**Difficulty:** Medium, **Asked-In:** Amazon, Microsoft, Yahoo, Zoho, Visa.

**Key takeaway:** An excellent problem to learn problem solving using dynamic programming.

We are given n items, where each item has a weight and profit associated with it. We are also given a knapsack with capacity C (knapsack can hold at most C weight). Write a program to determine the maximum profit that can be obtained by selecting a subset of items without exceeding the knapsack capacity.

- P[]: Array containing the profits of items.
- W[]: Array containing the weights of items.
- n: Number of items in the input.
- C: Capacity of the knapsack.

**Constraint**

- We can either put an item completely into the knapsack or not put it at all. In other words, it is not possible to put a part of an item into the knapsack. That's why the name of the problem is 0-1 knapsack problem.
- No item can be selected more than once.

**Input:** n = 3, W[] = [3, 1, 4], P[] = [25, 20, 20], C = 5

**Output:** 45

**Explanation:** There are 7 possible non-empty subsets of items: {3}, {1}, {4}, {3}, {3, 1}, {3, 4}, {1, 4}, and {3, 1, 4}. Out of these choices, {3, 4} and {3, 1, 4} have combined weights that exceed the maximum capacity of 5. So we will not consider them in the solution. Among the remaining subsets, {3}, {1}, {4}, {3}, {3, 1}, and {1, 4}, the subset {3, 1} will give the maximum profit, which is 45.

**Input:** n = 3, W[] = [4, 5, 1], P[] = [1, 2, 3], C = 4

**Output:** 3

**Explanation:** There are two items which have a weight less than or equal to 4. If we select the item with weight 4, the profit is 1. And if we select the item with weight 1, the profit is 3. So the maximum possible profit is 3. Note: we cannot put items with weights 4 and 1 together because the capacity of the knapsack is 4.

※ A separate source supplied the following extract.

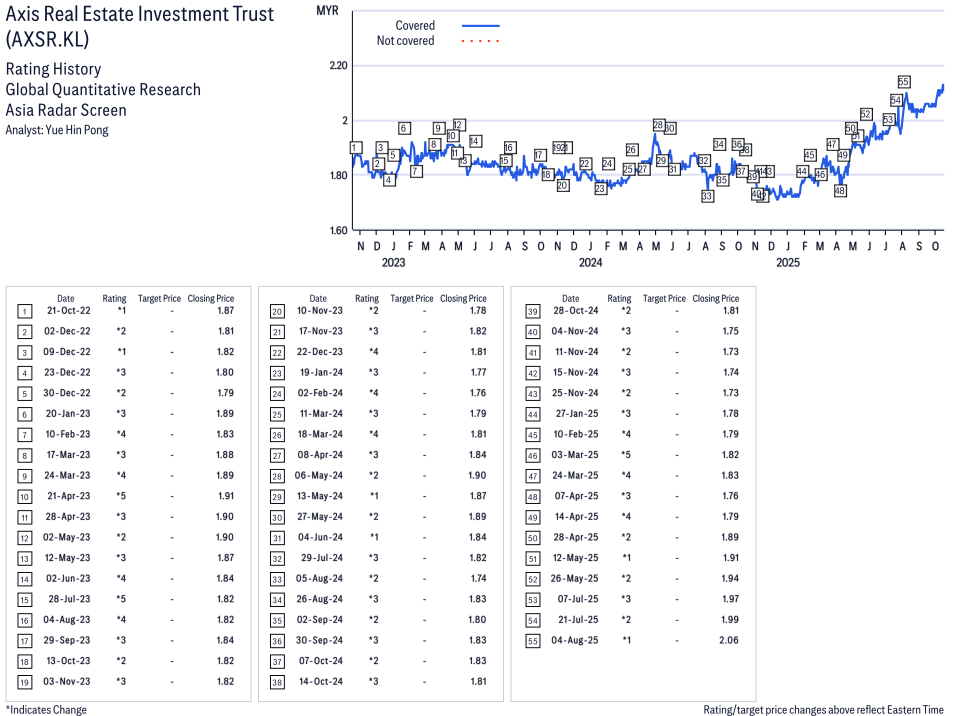The image size is (955, 716).
Task: Click chart marker 6 above the line
Action: (404, 128)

**Input:** n = 3, W[] = [4, 5, 6], P[] = [1, 2, 3], C = 3

**Output:** 0

**Explanation:** The weight of each item exceeds the maximum capacity of the knapsack, so we cannot select any items. The maximum possible profit is 0.

- Brute force approach using recursion
- Efficient approach using top-down memoization
- Efficient approach using bottom-approach of DP
- Space-optimized version of the bottom-approach
- Another space-optimized version using a 1-D table

One basic solution will be to generate all possible subsets of items and calculate the combined weight of each subset. If the weight of the subset is greater than the knapsack capacity C, we ignore that subset. Otherwise, we calculate the profit associated with that subset and update the maximum profit. In other words: we only choose the subsets with a weight smaller than the knapsack capacity C. Among these subsets, we identify the subset with the maximum profit.

The critical question is: How can we generate all subsets of items? Here is an idea! There are two choices for every item: Either item is included in the knapsack or item is excluded from the knapsack. Let's move forward to discuss these two scenarios separately. Suppose we use the function **knapsack(P[], W[], n, C)** to find the maximum profit for n items.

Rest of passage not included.